→ OBJECTIVE
How many lines of the records contain the word "coordinates"? Case matters; give only the number.

:::

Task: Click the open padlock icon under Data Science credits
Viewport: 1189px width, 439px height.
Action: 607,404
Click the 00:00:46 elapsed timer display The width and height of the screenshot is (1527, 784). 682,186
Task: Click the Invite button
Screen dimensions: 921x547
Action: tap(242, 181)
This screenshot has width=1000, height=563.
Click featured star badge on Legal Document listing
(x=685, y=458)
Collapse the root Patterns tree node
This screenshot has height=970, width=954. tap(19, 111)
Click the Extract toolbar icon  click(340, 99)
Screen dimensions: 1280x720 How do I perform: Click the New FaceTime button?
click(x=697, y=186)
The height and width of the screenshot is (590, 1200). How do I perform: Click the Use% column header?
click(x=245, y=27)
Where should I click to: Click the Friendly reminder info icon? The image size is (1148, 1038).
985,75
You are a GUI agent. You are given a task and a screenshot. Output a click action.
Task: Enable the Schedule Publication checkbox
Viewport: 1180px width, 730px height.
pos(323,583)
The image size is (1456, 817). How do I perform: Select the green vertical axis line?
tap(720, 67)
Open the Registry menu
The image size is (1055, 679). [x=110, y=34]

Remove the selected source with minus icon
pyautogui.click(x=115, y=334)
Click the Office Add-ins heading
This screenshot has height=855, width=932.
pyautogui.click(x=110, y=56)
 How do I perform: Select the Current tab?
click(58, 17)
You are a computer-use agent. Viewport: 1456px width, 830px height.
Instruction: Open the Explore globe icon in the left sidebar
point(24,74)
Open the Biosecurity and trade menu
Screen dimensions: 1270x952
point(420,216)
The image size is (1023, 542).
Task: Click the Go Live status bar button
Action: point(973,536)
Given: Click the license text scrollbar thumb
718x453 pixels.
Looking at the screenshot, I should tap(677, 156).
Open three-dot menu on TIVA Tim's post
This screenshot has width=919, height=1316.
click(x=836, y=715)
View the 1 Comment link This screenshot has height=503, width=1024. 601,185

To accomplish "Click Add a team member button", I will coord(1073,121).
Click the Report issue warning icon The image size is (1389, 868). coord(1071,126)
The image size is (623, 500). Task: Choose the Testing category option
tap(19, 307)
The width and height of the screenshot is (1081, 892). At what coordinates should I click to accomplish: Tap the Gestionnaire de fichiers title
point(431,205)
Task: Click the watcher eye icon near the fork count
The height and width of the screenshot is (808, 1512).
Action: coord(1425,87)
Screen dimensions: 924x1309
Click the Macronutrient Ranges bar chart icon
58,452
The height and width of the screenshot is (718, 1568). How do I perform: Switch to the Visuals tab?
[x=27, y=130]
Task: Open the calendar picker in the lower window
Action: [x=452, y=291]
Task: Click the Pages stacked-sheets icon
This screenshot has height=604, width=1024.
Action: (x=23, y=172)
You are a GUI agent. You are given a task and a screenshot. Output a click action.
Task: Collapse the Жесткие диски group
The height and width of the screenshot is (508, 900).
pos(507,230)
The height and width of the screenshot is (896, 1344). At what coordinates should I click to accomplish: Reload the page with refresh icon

:::

→ RESPONSE TO THIS EXERCISE
2